Freya it turned out was Herschn’s older sister – and get this, she had been told to travel with us to chaperone Herschn in case I tried to … well molest him I guess! As if I would. He was a fish-based alien for a start, however gooey he made me feel when he took me by the arm with that firm grip of his.
It was Freya who took me in her embrace this time. I closed my eyes as her jaw dislocated and these gummy lips went over my nose and mouth. Her breath, as I should have expected, was sweater than that of Herschn. There was a minty flavour to it, while Herschn’s breathe tasted more of nettles.
Did I tell you they are vegetarian? Something else I found out later so I shouldn’t have worried about them putting me on the menu, that would never have happened. And by being vegetarian of course it was far easier for them to go unnoticed for so long – crops and fruits of the forest and hedgerow going missing don’t rate so highly as missing sheep, cows or humans. They hadn’t told me at this stage that there were another race of watersprites that ate little else but meat (we’ll get to them later, they’re on earth but thousands of miles away from the little old island of Britain with its protective salty waters).
These two took me back into the pond water and we travelled just beneath the surface to a gate, beyond this, and deeper through a water filled tunnel until were able to spill into a swirling pool. It was notorious whirlpool on the Tyne that was a fairground ride to these too. They knew they had this important task to complete – to take this land-loving girl home but they nonetheless insisted on a few spins around, rolling and twisting and gyrating in the flow of the water like they were fish. I suppose they are. But they’re not … they’re no more fish than we are, but we swim. They’re no more birds, but they too can fly. With artificial wings and an engine of course. All of this I learn from them later, how the history of their home had been passed down to them and that how their technologically had been more advanced than that of humans … not by much, say a dozen generations they figured … 250+ years.

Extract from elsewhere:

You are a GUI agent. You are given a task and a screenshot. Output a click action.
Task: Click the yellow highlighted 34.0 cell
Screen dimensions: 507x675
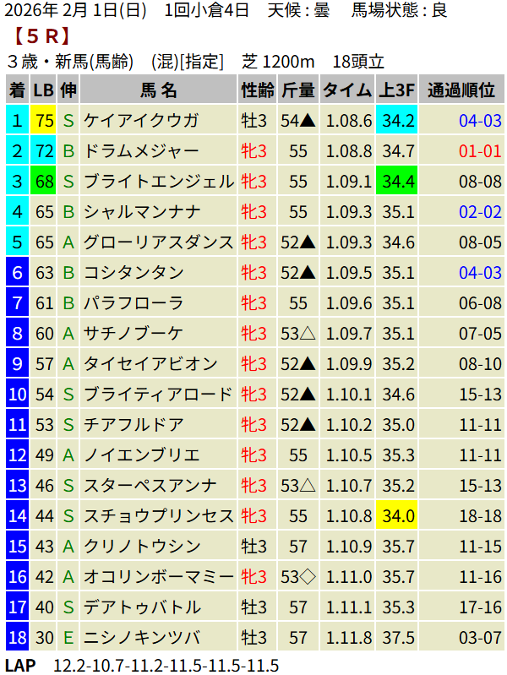pos(397,515)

You know what people in flippers are like when they walk around the side of a swimming pool or down to the sea. There was a hint of this as the watersprites walked by my side along the path by the Tyne. Had we been seen and the observer known they may have thought that these too had cerabral palsy- a physical disability, but able to walk and run in a manner of their own. So they wouldn’t go noticed, indeed, knowing human nature, many people would consciously look away rather than stare, which suited the Watersprites fine when they were travelling around in our world incognito, which to my surprise they said they did all the time, just no one noticed and they hadn’t thought it wise to join the local swimming club.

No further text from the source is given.